Get Low is the story of a mysterious hermit (played with brilliance by Robert Duvall) who hires a funeral director (Bill Murray) and his associate to carry out a “funeral party” for him. The catch is that this memorial service is to be held before the hermit is actually dead, in order that he would be there to hear all the stories folks would tell about him.

I was first struck by the fact that this was one of the very few contemporary films I’ve seen that portrays positively either the clergy (two of them, in this movie) or funeral directors (well, at least one of the two). But that was not the most impressive part of the movie. I was jarred by the guilt that throbbed through the whole of it.

I’ll try not to spoil the plot for you, except to say that the hermit turns out to be a hermit for a reason. There is something wicked back there in his past. And that’s what the funeral party is about. He wants to hear the stories others have of him (knowing they’ll be awful) because he is fearful of telling the story that only he knows about himself.

Get Low is not a “Christian movie.” The point of view is decidedly non-Christian, as is most of the mode of discourse. And that’s just the point. The film portrays something the Christian Scriptures insist to be true. Guilt isn’t something society foists upon us. There’s something primal, something real, in the guilty conscience.

The apostolic preaching confirms what human experience already affirms, a moral law is embedded in the human conscience. The conscience is not simply a kind of internal prompt for good behavior. It is instead a foretaste of judgment, of the Day when every secret is unearthed.

“For when Gentiles, who do not have the law, by nature do what the law requires, they are a law to themselves, even though they do not have the law,” the Apostle Paul wrote to the church at Rome. “They show that the work of the law is written on their hearts, while their conscience also bears witness, and their conflicting thoughts accuse or even excuse them on the day when, according to my gospel, God judges the secrets of men by Christ Jesus” (Rom. 2:14-16).

Get Low portrays where we all are, apart from Christ. Our conscience shows us who we really are, cut off from our only source of life and unable to get back to it past the watching angel’s fiery sword. That kind of guilt is enslaving. Like the protagonist in the film, we want somehow to explain our actions, or to assemble a cloud of witnesses who can explain it for us, without admitting our culpability. We want to live through judgment (which is, after all, what a living funeral is) so that we can reassure ourselves that the end result of our choices isn’t quite the horror we fear it to be.

Get Low ought to prompt us to sympathy for those around us, in our neighborhoods and sometimes in our own homes. They are in captivity, the gospel tells us, to “lifelong slavery” to the one who by his accusation has the power of death, the devil (Heb. 2:14-15).

In the movie, the hermit exiles himself. In his forty year (forty years? Was this accidental?) isolation, he sought to make up for his past. He sacrificed family and friends; he did thankless good deeds, even constructing a church. But, through it all, he denies himself what the Christian preachers tell him he needs: confession of sin before God. In fact, in a chilling scene, the hermit denies that he has wronged God at all.

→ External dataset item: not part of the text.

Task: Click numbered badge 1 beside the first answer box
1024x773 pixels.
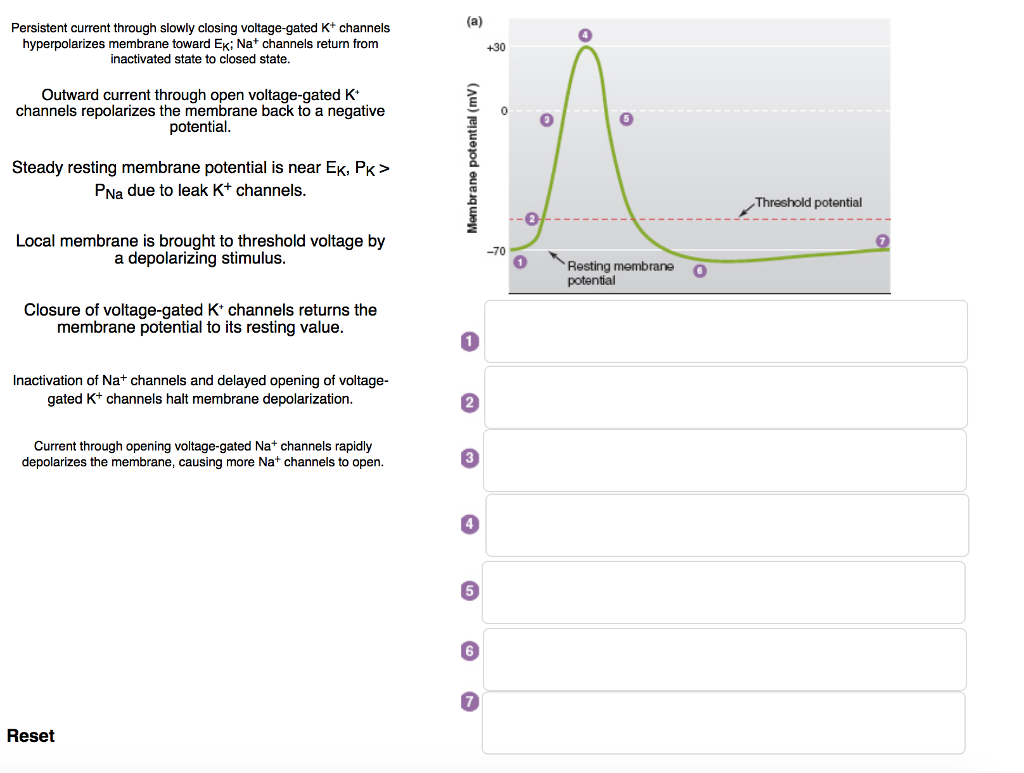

That’s where Get Low leaves us just this side of Golgotha. The hermit confesses his sin, but his confession is, it seems, just short of repentance. His sin is unveiled. The context is explained. Through forgiveness, human relationships are restored. And then, finally, there’s what the film portrays as the (atoning?) release of death.

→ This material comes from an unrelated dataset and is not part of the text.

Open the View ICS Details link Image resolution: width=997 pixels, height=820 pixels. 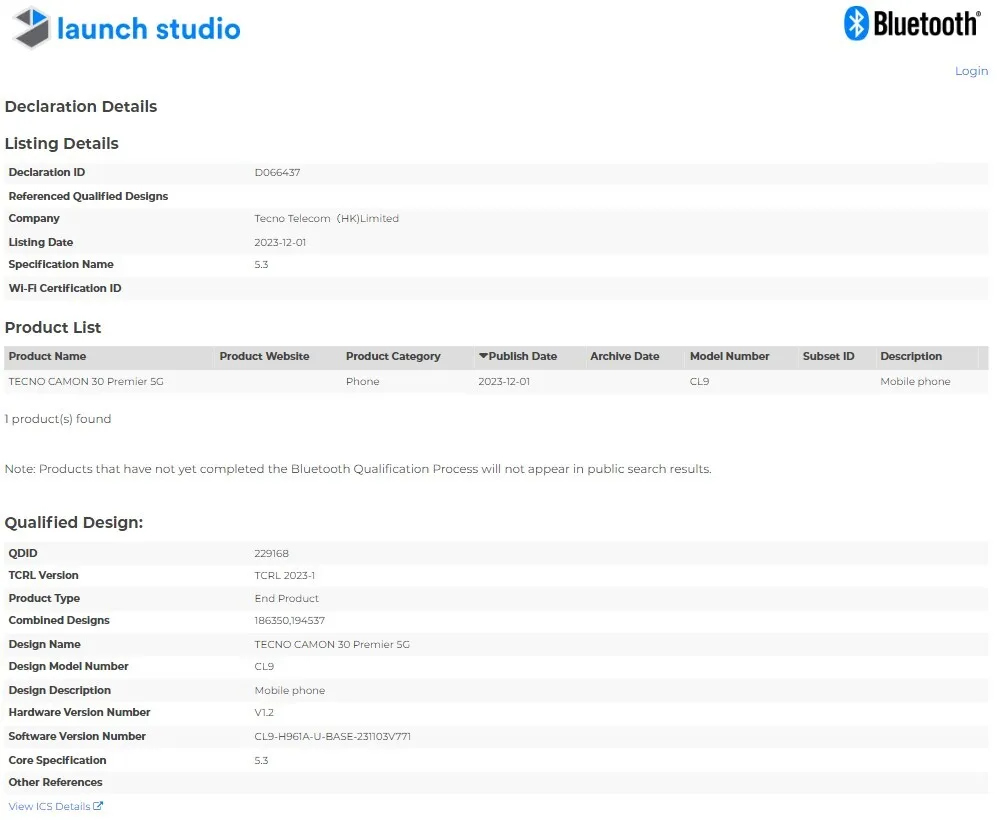[49, 806]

But the conscience won’t leave us alone that easily. We know that our death can’t wipe away our sin. Our exile doesn’t end there. It’s only just begun. Without the shedding of blood, of a blood we cannot draw from our own guilty veins, there is no remission of sin. We need more than explanation, confession, restoration. We need crucifixion, burial, resurrection. We need to be born all over again.

Get Low isn’t Christian, but it’s Christ-haunted. In an often animalistic culture, it reminds us that even the Gentiles know that guilt is real, and that it burns. It also reminds us that, no matter how deep the exile, where there is still a conscience there is still the God who put it there.

That’s not the good news, but its a step toward acknowledging the bad. It’s not the whole truth, but it’s the truth, the (almost) gospel truth.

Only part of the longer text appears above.